= WHAT THE TASK REQUIRES =
Your answer should consist of every line from the records that holds the string "Print".

··· DATA FOR REVIEW ···

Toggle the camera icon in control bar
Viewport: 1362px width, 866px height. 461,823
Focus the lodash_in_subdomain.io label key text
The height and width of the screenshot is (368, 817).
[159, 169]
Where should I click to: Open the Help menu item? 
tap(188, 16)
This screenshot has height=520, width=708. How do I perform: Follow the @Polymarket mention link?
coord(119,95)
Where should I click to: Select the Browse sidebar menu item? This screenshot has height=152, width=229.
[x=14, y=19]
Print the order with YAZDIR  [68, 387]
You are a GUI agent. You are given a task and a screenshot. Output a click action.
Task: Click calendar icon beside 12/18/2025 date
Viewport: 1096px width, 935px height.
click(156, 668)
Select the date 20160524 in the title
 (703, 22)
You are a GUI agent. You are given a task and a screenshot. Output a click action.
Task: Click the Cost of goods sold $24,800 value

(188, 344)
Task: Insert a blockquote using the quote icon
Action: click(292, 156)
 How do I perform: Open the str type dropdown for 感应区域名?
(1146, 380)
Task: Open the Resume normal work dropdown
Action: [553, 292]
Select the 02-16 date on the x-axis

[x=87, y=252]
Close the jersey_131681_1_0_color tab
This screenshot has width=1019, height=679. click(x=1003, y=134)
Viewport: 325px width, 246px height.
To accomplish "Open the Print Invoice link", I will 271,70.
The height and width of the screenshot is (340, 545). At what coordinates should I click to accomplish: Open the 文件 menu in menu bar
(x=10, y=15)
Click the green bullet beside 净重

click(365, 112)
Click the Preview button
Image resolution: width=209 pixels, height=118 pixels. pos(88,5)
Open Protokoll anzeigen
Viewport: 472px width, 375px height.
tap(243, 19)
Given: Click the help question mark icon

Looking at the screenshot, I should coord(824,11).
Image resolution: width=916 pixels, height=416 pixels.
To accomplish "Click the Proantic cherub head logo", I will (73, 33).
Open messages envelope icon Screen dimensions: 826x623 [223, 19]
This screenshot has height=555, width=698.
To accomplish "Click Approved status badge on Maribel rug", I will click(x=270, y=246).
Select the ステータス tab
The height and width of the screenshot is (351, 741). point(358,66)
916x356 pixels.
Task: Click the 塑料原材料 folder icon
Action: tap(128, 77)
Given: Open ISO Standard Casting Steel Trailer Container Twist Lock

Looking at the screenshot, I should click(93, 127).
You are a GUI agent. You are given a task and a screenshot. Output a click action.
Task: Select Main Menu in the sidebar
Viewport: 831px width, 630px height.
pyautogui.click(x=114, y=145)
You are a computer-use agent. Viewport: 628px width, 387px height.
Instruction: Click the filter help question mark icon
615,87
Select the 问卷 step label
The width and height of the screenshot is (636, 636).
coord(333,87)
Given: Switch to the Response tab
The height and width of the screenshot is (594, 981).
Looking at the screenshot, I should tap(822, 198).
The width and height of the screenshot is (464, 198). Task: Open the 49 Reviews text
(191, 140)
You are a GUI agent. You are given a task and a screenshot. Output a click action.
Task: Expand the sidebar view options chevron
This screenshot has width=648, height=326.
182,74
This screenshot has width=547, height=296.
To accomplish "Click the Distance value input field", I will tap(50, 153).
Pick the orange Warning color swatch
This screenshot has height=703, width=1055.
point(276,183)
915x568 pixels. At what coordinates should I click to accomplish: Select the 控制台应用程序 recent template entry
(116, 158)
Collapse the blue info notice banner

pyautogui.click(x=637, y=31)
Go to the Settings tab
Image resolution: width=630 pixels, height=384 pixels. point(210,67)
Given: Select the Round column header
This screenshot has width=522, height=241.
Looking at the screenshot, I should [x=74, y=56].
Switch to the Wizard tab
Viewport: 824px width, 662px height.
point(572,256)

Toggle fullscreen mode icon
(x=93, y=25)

···

= ANSWER FOR THE TASK =
Print the order with YAZDIR  [68, 387]
To accomplish "Open the Print Invoice link", I will 271,70.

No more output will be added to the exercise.